== REQUIREMENT ==
Output each record below exactly as it stands, leaving out the pictures.
### RECORDS PROVIDED ###
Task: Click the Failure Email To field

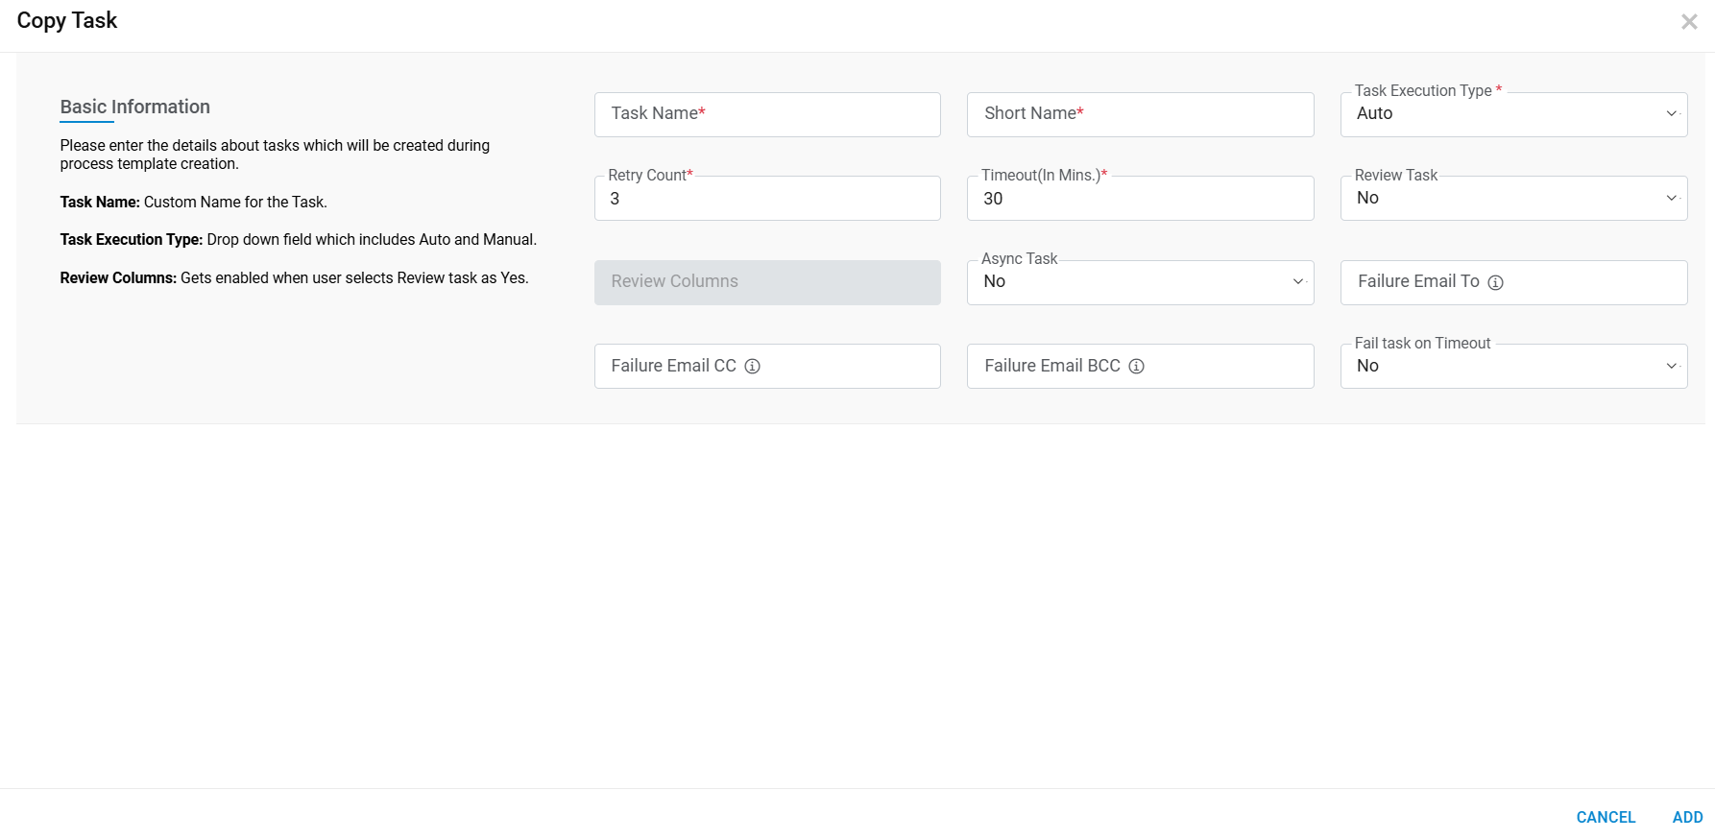Action: 1584,282
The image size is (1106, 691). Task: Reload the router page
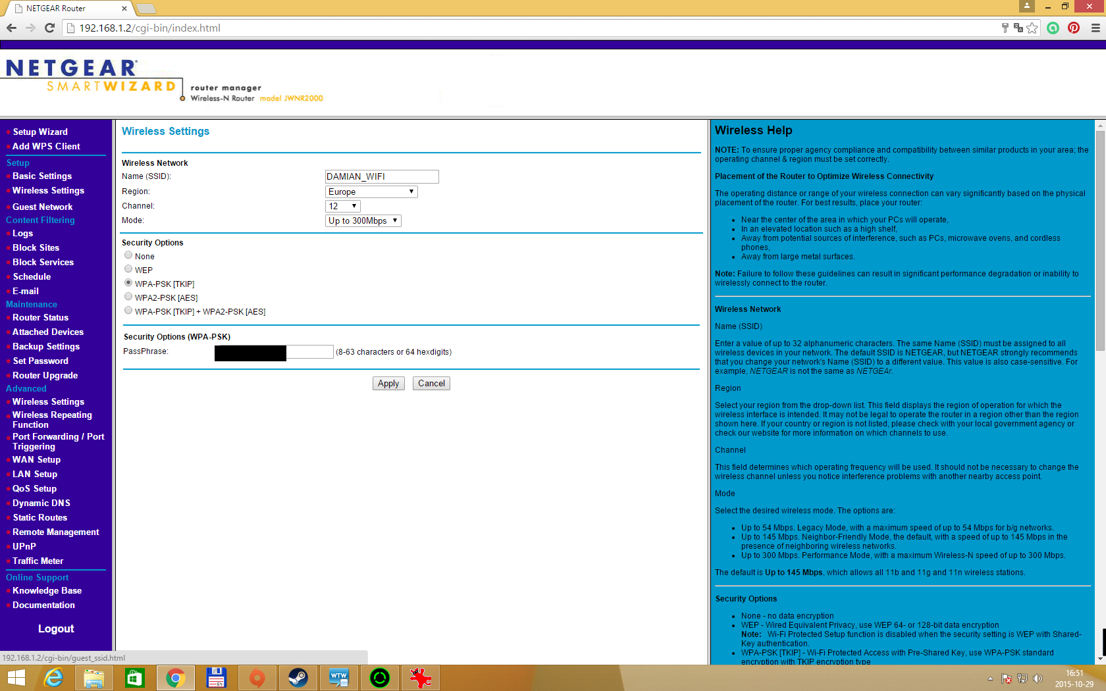49,28
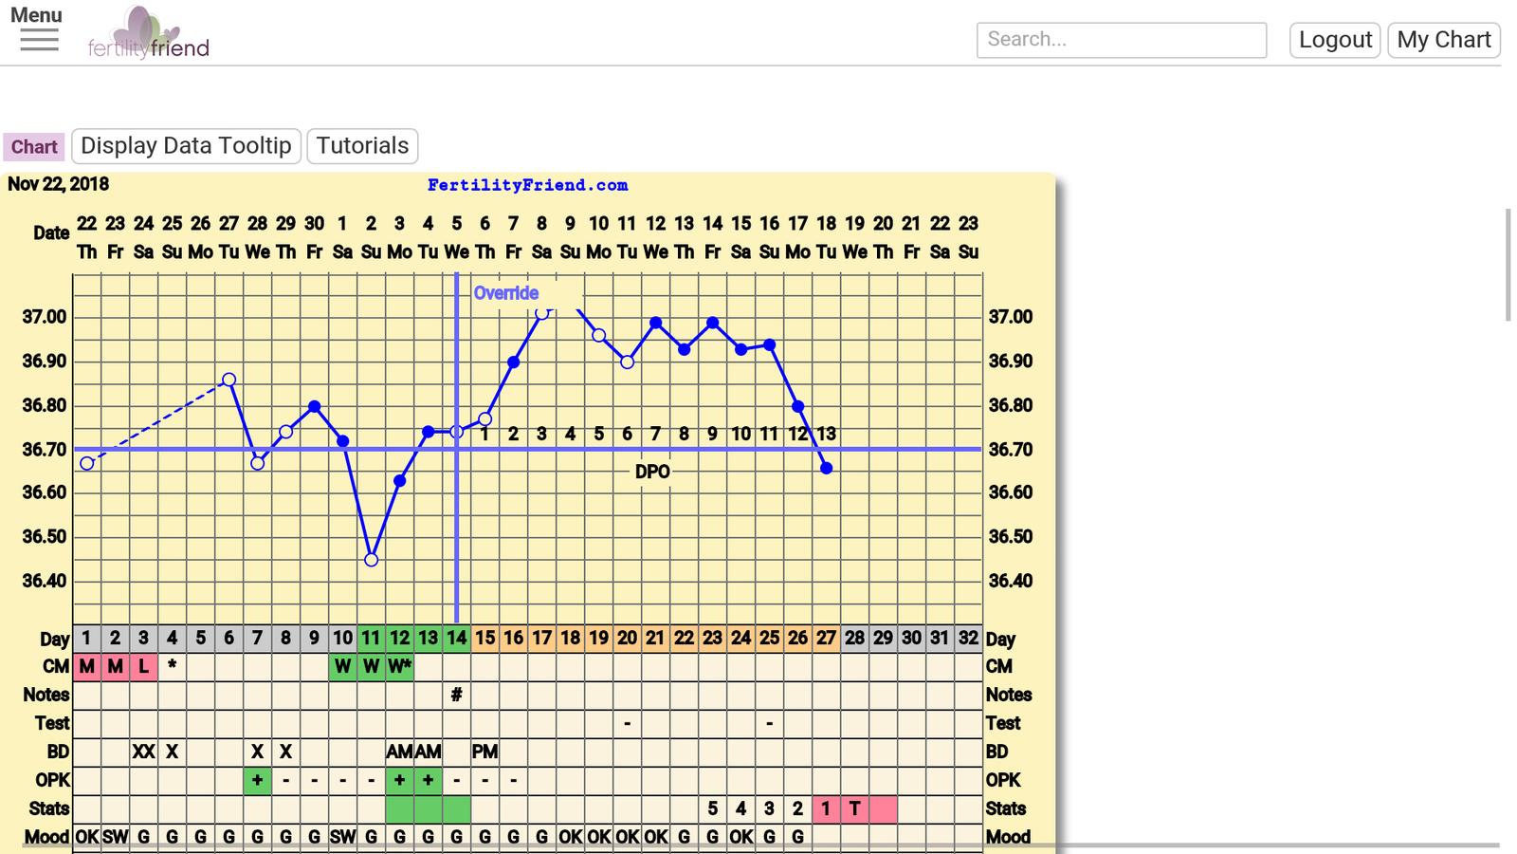This screenshot has width=1517, height=854.
Task: Click the FertilityFriend.com link on chart
Action: 527,185
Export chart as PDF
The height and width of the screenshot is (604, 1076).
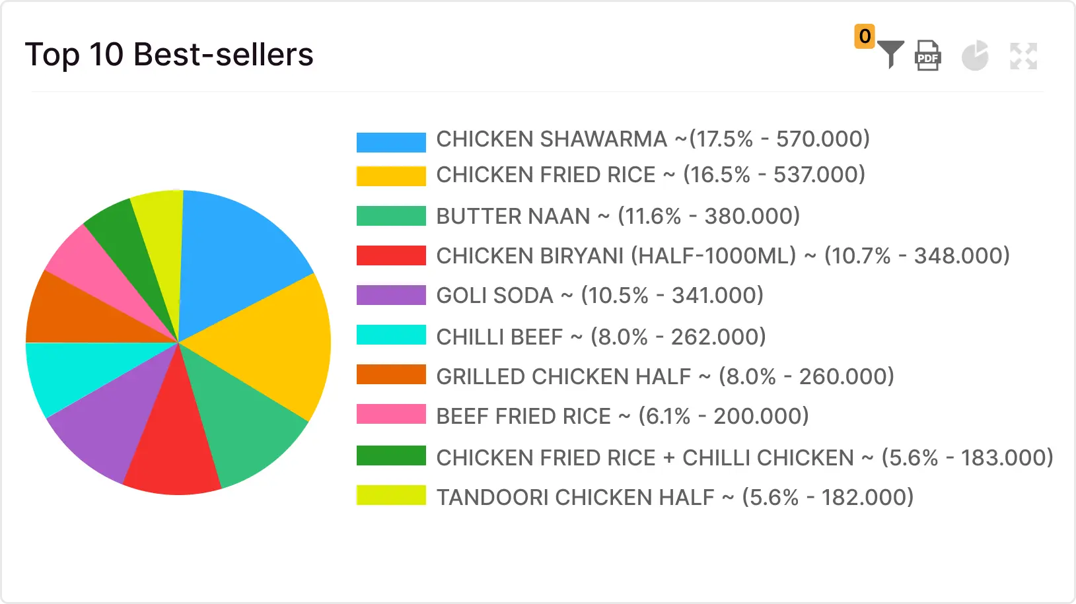pyautogui.click(x=927, y=55)
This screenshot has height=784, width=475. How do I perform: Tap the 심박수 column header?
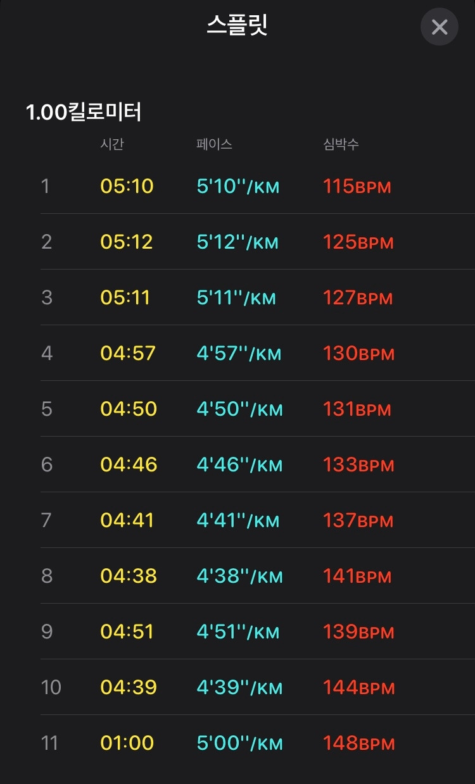(x=341, y=144)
###
== RESPONSE FOR THIS EXERCISE ==
Task: Click the Failure Email To field

Action: 1584,282
The image size is (1106, 691). Task: Reload the router page
49,28
This screenshot has width=1517, height=854.
Task: Click the FertilityFriend.com link on chart
Action: 527,185
Export chart as PDF
The height and width of the screenshot is (604, 1076).
pyautogui.click(x=927, y=55)
This screenshot has height=784, width=475. How do I perform: Tap the 심박수 column header?
(x=341, y=144)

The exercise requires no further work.